> WHAT IS EXPECTED:
Since the data must remain as supplied, reproduce it word for word.
Start of PROVIDED DATA
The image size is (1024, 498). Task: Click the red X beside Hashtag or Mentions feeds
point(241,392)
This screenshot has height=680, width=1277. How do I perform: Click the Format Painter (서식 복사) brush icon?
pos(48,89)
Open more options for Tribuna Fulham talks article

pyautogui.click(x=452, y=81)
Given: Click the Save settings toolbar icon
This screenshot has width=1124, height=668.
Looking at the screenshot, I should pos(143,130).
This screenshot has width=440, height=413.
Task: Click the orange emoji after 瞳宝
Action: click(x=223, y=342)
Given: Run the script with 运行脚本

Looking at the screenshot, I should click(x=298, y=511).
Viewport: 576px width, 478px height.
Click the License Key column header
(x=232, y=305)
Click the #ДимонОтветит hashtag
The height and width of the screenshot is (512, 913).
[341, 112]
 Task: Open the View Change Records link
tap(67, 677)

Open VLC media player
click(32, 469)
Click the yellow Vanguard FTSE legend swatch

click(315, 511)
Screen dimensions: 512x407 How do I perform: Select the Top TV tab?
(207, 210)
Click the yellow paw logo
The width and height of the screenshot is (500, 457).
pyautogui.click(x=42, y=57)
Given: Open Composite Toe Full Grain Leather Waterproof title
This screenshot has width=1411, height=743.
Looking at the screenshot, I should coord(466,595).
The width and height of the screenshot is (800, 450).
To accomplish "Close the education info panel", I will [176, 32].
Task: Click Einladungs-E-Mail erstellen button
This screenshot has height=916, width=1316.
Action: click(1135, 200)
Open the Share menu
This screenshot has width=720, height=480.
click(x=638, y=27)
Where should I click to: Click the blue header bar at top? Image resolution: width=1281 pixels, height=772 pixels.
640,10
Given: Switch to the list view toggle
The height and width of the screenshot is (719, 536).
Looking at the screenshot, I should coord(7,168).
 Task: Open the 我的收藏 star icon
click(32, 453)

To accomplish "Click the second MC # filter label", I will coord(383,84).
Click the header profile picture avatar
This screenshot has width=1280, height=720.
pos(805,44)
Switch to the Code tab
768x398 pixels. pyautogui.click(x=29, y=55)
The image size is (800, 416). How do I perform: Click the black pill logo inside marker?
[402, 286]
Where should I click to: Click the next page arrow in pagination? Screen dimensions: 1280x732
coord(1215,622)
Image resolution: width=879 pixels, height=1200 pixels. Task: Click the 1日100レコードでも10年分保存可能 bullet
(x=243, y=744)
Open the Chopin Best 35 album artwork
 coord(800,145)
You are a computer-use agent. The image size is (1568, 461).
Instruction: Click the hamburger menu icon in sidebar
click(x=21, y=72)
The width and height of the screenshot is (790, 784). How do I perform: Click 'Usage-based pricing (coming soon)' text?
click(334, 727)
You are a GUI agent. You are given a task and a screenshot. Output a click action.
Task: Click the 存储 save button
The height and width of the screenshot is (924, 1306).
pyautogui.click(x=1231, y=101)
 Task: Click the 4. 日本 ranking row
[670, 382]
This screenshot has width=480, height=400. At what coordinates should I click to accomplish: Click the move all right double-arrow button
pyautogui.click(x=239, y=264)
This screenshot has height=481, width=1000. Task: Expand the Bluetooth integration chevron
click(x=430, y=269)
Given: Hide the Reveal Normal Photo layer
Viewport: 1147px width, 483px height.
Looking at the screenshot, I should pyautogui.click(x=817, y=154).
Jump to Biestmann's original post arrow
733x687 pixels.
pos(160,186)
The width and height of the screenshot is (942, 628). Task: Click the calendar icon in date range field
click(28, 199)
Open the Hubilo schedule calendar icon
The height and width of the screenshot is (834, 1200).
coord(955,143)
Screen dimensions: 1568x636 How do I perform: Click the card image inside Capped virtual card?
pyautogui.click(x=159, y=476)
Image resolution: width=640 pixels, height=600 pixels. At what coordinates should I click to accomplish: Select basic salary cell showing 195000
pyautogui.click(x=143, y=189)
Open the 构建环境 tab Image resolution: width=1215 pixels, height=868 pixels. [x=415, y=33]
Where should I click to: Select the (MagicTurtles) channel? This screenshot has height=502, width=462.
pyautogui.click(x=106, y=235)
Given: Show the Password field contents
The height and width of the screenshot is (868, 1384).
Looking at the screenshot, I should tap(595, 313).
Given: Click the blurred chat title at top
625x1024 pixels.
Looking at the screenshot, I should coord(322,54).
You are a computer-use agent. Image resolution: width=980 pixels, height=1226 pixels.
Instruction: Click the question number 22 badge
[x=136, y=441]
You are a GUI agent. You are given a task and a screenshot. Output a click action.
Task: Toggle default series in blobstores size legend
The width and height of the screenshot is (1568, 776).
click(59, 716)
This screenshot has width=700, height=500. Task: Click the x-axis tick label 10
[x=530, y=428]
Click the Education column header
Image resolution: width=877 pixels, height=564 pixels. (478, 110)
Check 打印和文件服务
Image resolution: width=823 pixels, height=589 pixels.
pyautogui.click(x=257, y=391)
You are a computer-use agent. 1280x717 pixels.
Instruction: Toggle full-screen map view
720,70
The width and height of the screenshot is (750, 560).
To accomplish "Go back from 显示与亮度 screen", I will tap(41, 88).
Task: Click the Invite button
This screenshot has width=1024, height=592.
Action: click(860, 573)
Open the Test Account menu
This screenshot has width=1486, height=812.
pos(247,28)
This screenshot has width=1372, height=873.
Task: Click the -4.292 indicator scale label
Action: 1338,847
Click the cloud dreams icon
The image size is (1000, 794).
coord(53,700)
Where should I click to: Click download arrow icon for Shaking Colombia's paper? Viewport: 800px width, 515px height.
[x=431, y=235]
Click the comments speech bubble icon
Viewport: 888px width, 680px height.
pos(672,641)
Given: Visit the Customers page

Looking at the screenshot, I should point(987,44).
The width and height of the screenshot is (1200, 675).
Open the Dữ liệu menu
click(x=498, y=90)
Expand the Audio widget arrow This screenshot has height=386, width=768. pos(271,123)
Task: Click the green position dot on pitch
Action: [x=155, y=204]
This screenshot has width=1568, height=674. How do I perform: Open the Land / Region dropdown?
End of PROVIDED DATA
> TASK OUTPUT:
The image size is (1024, 498). Task: Click the red X beside Hashtag or Mentions feeds
point(241,392)
This screenshot has height=680, width=1277. How do I perform: Click the Format Painter (서식 복사) brush icon?
pos(48,89)
Open more options for Tribuna Fulham talks article

pyautogui.click(x=452, y=81)
Given: Click the Save settings toolbar icon
This screenshot has width=1124, height=668.
Looking at the screenshot, I should pos(143,130).
This screenshot has width=440, height=413.
Task: Click the orange emoji after 瞳宝
Action: click(x=223, y=342)
Given: Run the script with 运行脚本

Looking at the screenshot, I should click(x=298, y=511).
Viewport: 576px width, 478px height.
Click the License Key column header
(x=232, y=305)
Click the #ДимонОтветит hashtag
The height and width of the screenshot is (512, 913).
[341, 112]
 Task: Open the View Change Records link
tap(67, 677)

Open VLC media player
click(32, 469)
Click the yellow Vanguard FTSE legend swatch

click(315, 511)
Screen dimensions: 512x407 How do I perform: Select the Top TV tab?
(207, 210)
Click the yellow paw logo
The width and height of the screenshot is (500, 457).
pyautogui.click(x=42, y=57)
Given: Open Composite Toe Full Grain Leather Waterproof title
This screenshot has width=1411, height=743.
Looking at the screenshot, I should coord(466,595).
The width and height of the screenshot is (800, 450).
To accomplish "Close the education info panel", I will [176, 32].
Task: Click Einladungs-E-Mail erstellen button
This screenshot has height=916, width=1316.
Action: click(1135, 200)
Open the Share menu
This screenshot has width=720, height=480.
click(x=638, y=27)
Where should I click to: Click the blue header bar at top? Image resolution: width=1281 pixels, height=772 pixels.
640,10
Given: Switch to the list view toggle
The height and width of the screenshot is (719, 536).
Looking at the screenshot, I should coord(7,168).
 Task: Open the 我的收藏 star icon
click(32, 453)

To accomplish "Click the second MC # filter label", I will coord(383,84).
Click the header profile picture avatar
This screenshot has width=1280, height=720.
pos(805,44)
Switch to the Code tab
768x398 pixels. pyautogui.click(x=29, y=55)
The image size is (800, 416). How do I perform: Click the black pill logo inside marker?
[402, 286]
Where should I click to: Click the next page arrow in pagination? Screen dimensions: 1280x732
coord(1215,622)
Image resolution: width=879 pixels, height=1200 pixels. Task: Click the 1日100レコードでも10年分保存可能 bullet
(x=243, y=744)
Open the Chopin Best 35 album artwork
 coord(800,145)
You are a computer-use agent. The image size is (1568, 461).
Instruction: Click the hamburger menu icon in sidebar
click(x=21, y=72)
The width and height of the screenshot is (790, 784). How do I perform: Click 'Usage-based pricing (coming soon)' text?
click(334, 727)
You are a GUI agent. You are given a task and a screenshot. Output a click action.
Task: Click the 存储 save button
The height and width of the screenshot is (924, 1306).
pyautogui.click(x=1231, y=101)
 Task: Click the 4. 日本 ranking row
[670, 382]
This screenshot has width=480, height=400. At what coordinates should I click to accomplish: Click the move all right double-arrow button
pyautogui.click(x=239, y=264)
This screenshot has height=481, width=1000. Task: Expand the Bluetooth integration chevron
click(x=430, y=269)
Given: Hide the Reveal Normal Photo layer
Viewport: 1147px width, 483px height.
Looking at the screenshot, I should pyautogui.click(x=817, y=154).
Jump to Biestmann's original post arrow
733x687 pixels.
pos(160,186)
The width and height of the screenshot is (942, 628). Task: Click the calendar icon in date range field
click(28, 199)
Open the Hubilo schedule calendar icon
The height and width of the screenshot is (834, 1200).
coord(955,143)
Screen dimensions: 1568x636 How do I perform: Click the card image inside Capped virtual card?
pyautogui.click(x=159, y=476)
Image resolution: width=640 pixels, height=600 pixels. At what coordinates should I click to accomplish: Select basic salary cell showing 195000
pyautogui.click(x=143, y=189)
Open the 构建环境 tab Image resolution: width=1215 pixels, height=868 pixels. [x=415, y=33]
Where should I click to: Select the (MagicTurtles) channel? This screenshot has height=502, width=462.
pyautogui.click(x=106, y=235)
Given: Show the Password field contents
The height and width of the screenshot is (868, 1384).
Looking at the screenshot, I should tap(595, 313).
Given: Click the blurred chat title at top
625x1024 pixels.
Looking at the screenshot, I should coord(322,54).
You are a computer-use agent. Image resolution: width=980 pixels, height=1226 pixels.
Instruction: Click the question number 22 badge
[x=136, y=441]
You are a GUI agent. You are given a task and a screenshot. Output a click action.
Task: Toggle default series in blobstores size legend
The width and height of the screenshot is (1568, 776).
click(59, 716)
This screenshot has width=700, height=500. Task: Click the x-axis tick label 10
[x=530, y=428]
Click the Education column header
Image resolution: width=877 pixels, height=564 pixels. (478, 110)
Check 打印和文件服务
Image resolution: width=823 pixels, height=589 pixels.
pyautogui.click(x=257, y=391)
You are a computer-use agent. 1280x717 pixels.
Instruction: Toggle full-screen map view
720,70
The width and height of the screenshot is (750, 560).
To accomplish "Go back from 显示与亮度 screen", I will tap(41, 88).
Task: Click the Invite button
This screenshot has width=1024, height=592.
Action: click(860, 573)
Open the Test Account menu
This screenshot has width=1486, height=812.
pos(247,28)
This screenshot has width=1372, height=873.
Task: Click the -4.292 indicator scale label
Action: 1338,847
Click the cloud dreams icon
The image size is (1000, 794).
coord(53,700)
Where should I click to: Click download arrow icon for Shaking Colombia's paper? Viewport: 800px width, 515px height.
[x=431, y=235]
Click the comments speech bubble icon
Viewport: 888px width, 680px height.
pos(672,641)
Given: Visit the Customers page

Looking at the screenshot, I should point(987,44).
The width and height of the screenshot is (1200, 675).
Open the Dữ liệu menu
click(x=498, y=90)
Expand the Audio widget arrow This screenshot has height=386, width=768. pos(271,123)
Task: Click the green position dot on pitch
Action: [x=155, y=204]
This screenshot has width=1568, height=674. How do I perform: Open the Land / Region dropdown?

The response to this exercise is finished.